Some records
- - -

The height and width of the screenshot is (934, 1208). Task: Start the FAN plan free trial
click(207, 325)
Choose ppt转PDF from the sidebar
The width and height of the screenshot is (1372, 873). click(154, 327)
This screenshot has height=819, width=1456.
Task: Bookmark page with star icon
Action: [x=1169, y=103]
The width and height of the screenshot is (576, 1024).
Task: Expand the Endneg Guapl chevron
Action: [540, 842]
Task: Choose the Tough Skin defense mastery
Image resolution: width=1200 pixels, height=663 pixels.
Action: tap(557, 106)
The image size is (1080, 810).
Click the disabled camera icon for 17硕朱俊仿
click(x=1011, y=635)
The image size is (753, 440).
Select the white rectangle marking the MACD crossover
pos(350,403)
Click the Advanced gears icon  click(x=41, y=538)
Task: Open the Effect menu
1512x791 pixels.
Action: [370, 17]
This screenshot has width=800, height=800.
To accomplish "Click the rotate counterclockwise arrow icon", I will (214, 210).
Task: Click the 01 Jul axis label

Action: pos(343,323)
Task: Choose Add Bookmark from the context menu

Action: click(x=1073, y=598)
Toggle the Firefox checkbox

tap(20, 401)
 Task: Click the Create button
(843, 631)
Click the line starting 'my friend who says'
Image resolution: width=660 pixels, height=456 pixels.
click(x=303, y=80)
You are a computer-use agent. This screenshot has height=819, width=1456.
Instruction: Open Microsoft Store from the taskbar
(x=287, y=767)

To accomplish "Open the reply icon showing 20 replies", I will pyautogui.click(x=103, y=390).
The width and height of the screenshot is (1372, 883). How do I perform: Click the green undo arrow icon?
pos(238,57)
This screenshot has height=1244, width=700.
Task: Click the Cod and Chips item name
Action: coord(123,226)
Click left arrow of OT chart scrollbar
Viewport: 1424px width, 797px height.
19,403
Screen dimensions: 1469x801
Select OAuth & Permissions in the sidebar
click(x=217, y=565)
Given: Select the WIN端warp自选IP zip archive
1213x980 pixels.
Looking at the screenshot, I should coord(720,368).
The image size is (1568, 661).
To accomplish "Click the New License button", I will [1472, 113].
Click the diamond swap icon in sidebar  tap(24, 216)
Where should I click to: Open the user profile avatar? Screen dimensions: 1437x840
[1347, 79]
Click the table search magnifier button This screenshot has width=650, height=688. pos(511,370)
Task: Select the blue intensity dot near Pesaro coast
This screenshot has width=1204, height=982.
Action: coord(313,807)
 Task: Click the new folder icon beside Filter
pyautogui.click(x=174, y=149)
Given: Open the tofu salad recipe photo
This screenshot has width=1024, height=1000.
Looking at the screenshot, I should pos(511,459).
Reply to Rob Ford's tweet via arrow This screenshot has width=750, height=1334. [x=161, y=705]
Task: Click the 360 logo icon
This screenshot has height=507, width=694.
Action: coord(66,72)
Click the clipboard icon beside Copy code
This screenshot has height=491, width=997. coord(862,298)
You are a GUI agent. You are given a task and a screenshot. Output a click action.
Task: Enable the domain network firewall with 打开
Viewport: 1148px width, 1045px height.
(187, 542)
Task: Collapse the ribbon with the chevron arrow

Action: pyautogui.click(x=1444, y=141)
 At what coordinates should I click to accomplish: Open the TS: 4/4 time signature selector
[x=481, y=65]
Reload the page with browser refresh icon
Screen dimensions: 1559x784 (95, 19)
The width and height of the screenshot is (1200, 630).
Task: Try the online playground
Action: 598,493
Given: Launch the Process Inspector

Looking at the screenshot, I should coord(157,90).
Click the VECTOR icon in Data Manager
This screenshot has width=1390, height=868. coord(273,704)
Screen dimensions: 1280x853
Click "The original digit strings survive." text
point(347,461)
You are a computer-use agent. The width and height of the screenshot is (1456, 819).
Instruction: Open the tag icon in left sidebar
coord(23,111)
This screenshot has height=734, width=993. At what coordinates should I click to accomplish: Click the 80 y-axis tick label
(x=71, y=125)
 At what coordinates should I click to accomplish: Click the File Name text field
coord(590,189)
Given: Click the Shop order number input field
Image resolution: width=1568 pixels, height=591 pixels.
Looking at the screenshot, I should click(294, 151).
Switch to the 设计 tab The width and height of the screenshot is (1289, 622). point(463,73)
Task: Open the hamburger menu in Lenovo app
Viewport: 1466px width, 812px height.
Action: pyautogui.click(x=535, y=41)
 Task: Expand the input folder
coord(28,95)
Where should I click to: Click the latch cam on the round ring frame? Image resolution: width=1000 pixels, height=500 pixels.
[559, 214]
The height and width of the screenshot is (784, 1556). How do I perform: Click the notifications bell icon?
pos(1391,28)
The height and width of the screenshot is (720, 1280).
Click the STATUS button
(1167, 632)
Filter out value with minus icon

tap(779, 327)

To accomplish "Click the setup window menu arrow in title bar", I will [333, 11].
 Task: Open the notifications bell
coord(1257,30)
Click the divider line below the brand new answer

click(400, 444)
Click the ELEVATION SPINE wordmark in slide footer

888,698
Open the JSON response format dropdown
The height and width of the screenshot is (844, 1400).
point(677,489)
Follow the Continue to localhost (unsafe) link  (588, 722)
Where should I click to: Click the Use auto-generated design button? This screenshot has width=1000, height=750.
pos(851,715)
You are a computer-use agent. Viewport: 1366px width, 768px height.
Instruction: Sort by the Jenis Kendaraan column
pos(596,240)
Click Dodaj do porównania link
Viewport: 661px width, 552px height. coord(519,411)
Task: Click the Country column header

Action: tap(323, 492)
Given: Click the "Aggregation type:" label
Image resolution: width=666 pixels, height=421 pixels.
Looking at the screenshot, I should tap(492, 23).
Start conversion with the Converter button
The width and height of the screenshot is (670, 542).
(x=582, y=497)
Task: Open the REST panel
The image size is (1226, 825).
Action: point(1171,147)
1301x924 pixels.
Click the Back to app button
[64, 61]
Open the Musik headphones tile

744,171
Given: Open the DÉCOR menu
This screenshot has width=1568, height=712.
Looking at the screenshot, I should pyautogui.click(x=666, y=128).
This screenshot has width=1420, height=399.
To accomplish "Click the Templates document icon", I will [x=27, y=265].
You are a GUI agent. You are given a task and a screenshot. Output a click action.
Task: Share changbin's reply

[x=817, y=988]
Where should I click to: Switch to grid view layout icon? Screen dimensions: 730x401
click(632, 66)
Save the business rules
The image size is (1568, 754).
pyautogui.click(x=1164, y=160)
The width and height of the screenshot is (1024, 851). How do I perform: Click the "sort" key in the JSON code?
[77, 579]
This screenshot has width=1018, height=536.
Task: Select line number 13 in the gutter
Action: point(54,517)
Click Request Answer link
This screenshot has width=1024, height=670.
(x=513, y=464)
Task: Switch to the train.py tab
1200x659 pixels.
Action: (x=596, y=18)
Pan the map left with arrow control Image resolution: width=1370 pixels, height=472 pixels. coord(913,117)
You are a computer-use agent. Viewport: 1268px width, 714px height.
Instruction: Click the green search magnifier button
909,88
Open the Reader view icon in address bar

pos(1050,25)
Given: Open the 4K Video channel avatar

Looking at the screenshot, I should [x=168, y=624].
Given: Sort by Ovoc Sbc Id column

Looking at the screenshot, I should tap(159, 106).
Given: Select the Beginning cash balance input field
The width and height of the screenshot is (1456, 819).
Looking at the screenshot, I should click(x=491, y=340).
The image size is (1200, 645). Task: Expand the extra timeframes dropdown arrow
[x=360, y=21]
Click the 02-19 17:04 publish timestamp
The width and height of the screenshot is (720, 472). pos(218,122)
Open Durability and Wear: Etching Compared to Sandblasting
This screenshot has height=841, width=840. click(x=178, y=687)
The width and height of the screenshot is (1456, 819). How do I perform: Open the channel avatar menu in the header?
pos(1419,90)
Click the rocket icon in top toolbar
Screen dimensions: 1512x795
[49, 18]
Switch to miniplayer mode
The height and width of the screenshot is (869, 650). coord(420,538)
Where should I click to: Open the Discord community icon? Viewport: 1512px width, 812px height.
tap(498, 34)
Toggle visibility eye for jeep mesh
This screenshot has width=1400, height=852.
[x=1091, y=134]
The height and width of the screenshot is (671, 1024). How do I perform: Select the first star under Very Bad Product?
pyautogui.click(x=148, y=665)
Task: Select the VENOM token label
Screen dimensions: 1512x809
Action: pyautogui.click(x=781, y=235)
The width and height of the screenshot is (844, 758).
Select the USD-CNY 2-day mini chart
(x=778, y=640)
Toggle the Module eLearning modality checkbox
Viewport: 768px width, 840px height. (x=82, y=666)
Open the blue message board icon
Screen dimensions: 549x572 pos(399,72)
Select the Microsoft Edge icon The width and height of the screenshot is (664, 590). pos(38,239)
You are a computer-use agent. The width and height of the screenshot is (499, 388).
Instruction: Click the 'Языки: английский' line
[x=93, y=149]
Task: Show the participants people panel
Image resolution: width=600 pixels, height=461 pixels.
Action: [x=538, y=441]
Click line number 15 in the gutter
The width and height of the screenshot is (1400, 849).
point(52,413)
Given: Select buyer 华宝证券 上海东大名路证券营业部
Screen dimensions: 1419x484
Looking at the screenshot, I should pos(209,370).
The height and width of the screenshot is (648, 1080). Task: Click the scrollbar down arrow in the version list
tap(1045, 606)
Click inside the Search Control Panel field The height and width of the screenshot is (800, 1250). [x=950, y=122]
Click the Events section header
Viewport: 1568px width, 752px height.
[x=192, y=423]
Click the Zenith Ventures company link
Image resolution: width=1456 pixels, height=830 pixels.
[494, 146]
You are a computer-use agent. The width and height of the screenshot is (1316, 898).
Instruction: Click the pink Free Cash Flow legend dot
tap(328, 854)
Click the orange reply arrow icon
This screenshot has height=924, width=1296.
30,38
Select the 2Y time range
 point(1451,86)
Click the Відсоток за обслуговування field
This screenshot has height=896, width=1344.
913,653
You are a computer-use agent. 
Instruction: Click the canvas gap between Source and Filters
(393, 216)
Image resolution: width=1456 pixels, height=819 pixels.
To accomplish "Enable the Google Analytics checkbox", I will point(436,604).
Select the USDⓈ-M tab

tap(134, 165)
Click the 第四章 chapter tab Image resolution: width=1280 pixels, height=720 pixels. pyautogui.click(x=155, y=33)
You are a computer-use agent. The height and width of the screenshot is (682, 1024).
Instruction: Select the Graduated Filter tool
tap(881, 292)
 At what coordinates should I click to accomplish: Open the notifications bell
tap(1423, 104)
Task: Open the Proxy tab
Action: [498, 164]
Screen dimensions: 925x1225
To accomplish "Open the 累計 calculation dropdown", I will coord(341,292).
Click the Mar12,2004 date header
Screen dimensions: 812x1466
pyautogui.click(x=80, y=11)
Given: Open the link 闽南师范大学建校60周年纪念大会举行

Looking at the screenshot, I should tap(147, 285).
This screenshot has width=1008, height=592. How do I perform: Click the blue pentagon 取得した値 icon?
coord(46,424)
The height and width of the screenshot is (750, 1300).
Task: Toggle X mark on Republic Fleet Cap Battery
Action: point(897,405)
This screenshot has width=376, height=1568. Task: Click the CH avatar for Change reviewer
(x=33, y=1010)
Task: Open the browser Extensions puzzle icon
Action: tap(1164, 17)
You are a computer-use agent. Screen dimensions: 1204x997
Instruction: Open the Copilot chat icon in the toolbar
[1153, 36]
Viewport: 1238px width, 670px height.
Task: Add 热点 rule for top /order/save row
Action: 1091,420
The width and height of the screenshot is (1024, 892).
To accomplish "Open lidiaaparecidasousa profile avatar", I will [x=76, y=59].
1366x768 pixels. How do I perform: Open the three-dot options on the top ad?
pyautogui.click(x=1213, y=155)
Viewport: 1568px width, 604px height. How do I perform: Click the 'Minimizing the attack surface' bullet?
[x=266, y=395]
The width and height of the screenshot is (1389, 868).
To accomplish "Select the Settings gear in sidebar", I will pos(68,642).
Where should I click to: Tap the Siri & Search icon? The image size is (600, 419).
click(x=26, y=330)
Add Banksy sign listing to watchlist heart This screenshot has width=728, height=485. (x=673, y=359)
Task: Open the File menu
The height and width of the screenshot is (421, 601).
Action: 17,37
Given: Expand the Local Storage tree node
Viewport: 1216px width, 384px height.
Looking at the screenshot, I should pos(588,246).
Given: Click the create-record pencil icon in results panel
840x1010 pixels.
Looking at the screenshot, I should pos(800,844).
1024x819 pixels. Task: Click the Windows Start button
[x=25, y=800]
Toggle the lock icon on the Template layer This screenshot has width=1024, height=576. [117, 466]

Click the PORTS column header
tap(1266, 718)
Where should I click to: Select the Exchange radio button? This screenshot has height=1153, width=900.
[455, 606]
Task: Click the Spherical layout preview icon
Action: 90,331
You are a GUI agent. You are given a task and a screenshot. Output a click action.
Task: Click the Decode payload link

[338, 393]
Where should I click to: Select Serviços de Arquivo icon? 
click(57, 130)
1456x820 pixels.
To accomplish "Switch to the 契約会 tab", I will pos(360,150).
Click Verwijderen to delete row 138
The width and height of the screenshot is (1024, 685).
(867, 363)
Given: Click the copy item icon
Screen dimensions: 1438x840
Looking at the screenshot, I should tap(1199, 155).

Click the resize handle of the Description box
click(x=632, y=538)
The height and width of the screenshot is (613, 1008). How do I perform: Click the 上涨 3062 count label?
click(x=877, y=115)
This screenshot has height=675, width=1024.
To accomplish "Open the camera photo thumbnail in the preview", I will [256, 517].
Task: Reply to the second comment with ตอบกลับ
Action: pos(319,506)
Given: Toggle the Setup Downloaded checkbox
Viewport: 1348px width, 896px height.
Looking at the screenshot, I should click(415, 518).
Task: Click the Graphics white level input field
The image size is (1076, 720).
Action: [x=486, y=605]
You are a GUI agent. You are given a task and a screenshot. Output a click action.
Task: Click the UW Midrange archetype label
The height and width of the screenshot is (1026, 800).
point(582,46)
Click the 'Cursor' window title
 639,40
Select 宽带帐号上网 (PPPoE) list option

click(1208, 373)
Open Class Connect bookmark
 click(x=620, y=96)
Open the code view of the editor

- - -

STATED TASK
Rewrite the stretch of material from the line containing "1366x768 pixels. How" through the line containing "Add Banksy sign". Multiply each click coordinate by 0.35 and round to whole numbers, with halves rounded up; leave all other text and numbers unchanged.

TASK SOLUTION
1366x768 pixels. How do I perform: Open the three-dot options on the top ad?
pyautogui.click(x=425, y=54)
Viewport: 1568px width, 604px height. How do I perform: Click the 'Minimizing the attack surface' bullet?
[x=93, y=138]
The width and height of the screenshot is (1389, 868).
To accomplish "Select the Settings gear in sidebar", I will pos(24,225).
Where should I click to: Tap the Siri & Search icon? The image size is (600, 419).
click(x=9, y=116)
Add Banksy sign listing to watchlist heart This screenshot has width=728, height=485. (x=236, y=126)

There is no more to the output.